Jamie Padgett, the Stanley C. Moore Professor in Engineering and chair of the Department of Civil and Environmental Engineering (CEE) at Rice University, is one of five researchers in the U.S. to be named an NSF BRITE Fellow and receive a five-year, $1 million grant from the NSF Boosting Research Ideas for Transformative and Equitable Advances in Engineering program.
The BRITE Fellows program targets established researchers who are leaders in their field and enables them to pursue high-risk, high-reward research.
“In my case, the grant provides the opportunity to rethink the way we approach disaster resilience modeling, particularly as it pertains to the performance of critical infrastructure in communities,” Padgett said.
Padgett’s proposal is titled “A New Paradigm of Equitable and Smart Multi-Hazard Resilience Modeling.” With the funding, Padgett will develop new methods for infrastructure resilience modeling in response to uncertain, evolving conditions resulting from earthquakes, hurricanes, flooding and other disasters.
Padgett intends to address inequities in data collection and algorithms to create just, intelligent, adaptable models, resulting in more confident predictions. “By embracing this transition toward smart, evolving information,” she said, “we hope to support goals of equitable disaster resilience and climate justice.”
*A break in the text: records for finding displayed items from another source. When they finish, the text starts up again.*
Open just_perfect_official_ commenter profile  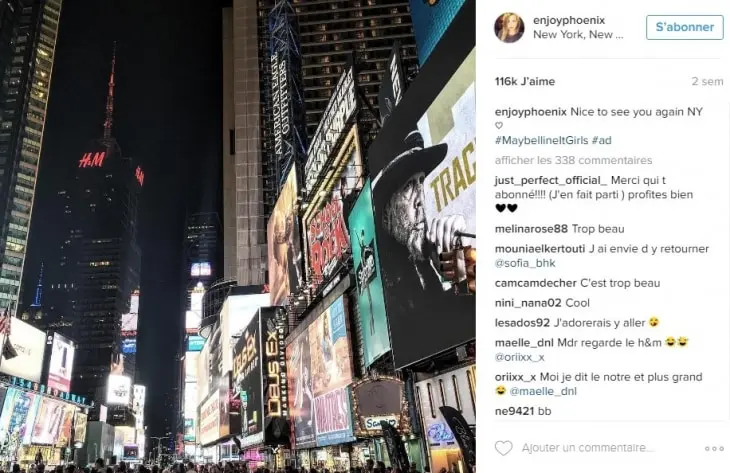pyautogui.click(x=551, y=180)
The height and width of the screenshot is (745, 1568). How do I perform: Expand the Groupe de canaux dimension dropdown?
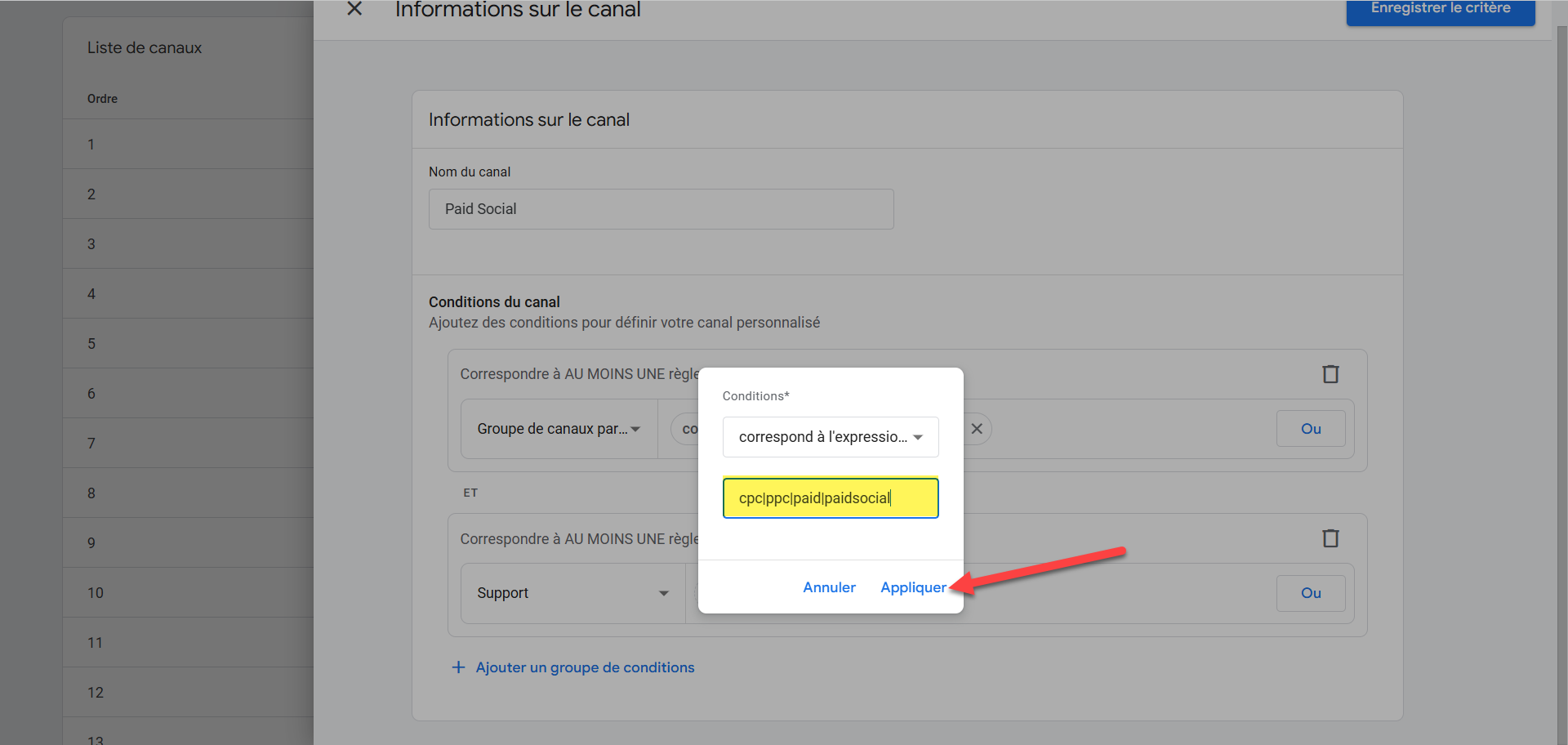pyautogui.click(x=559, y=429)
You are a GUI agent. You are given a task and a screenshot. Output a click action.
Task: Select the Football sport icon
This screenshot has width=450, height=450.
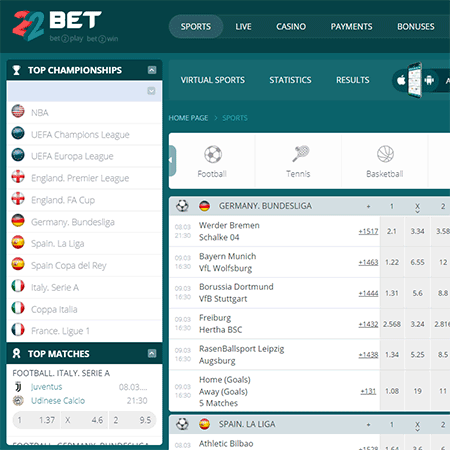click(x=213, y=154)
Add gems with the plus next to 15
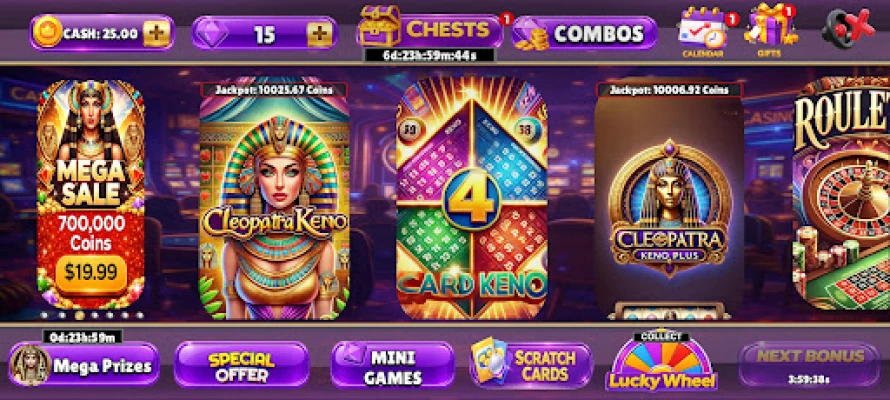Screen dimensions: 890x400 [320, 35]
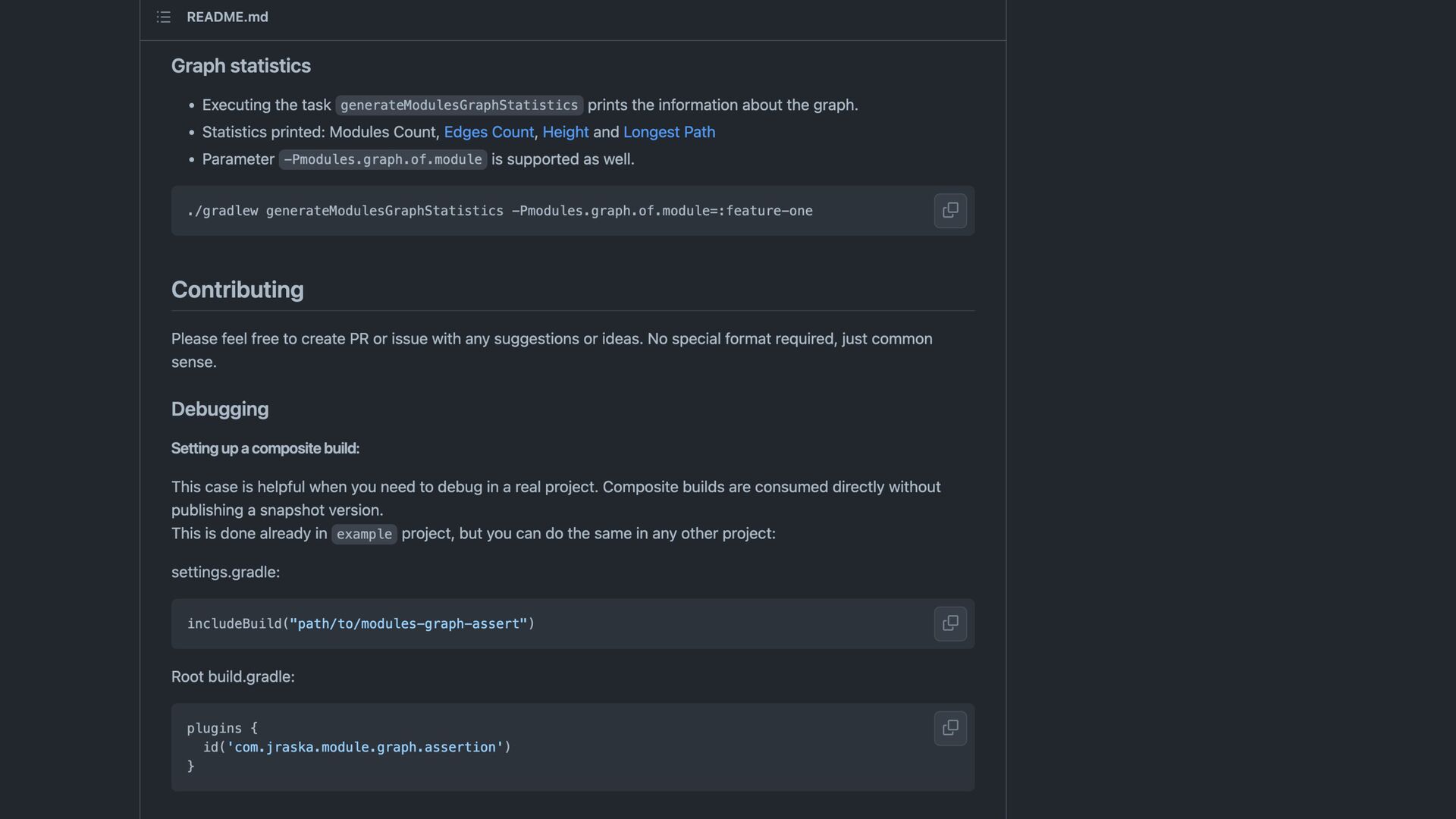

Padgett joined the Rice faculty in 2007 and became CEE department chair on July 1. Padgett’s research has focused on risk assessment of structures and infrastructure exposed to multiple hazards.
Applications of her work include resilience of transportation infrastructure, from bridges to intermodal systems, and industrial infrastructure, including tanks and petrochemical facilities. Her research helps characterize multi-hazard fragility and reveals strategies to enhance resilience from the structure to community scale.
Padgett is a fellow of the Structural Engineering Institute of the American Society of Civil Engineering (ASCE) and was founding chair of its technical committee on Multiple Hazard Mitigation. She received a 2011 NSF CAREER Award and the 2017 ASCE Walter L. Huber Civil Engineering Research Prize. In 2019 she was named the ASCE Engineering Mechanics Institute’s Objective Resilience Distinguished Lecturer.
Padgett has published more than 200 articles in journals or archived conference proceedings in the field of structural response, reliability and life-cycle assessment. She is a member of several national technical committees within ASCE, including leadership of the Technical Council on Performance, Safety, Reliability and Risk of Structural Systems. Earlier this year she was named to a four-year term on the executive board of the International Association for Structural Safety and Reliability.
The NSF BRITE program is funded by NSF Division of Civil, Mechanical and Manufacturing Innovation in the NSF Engineering Directorate.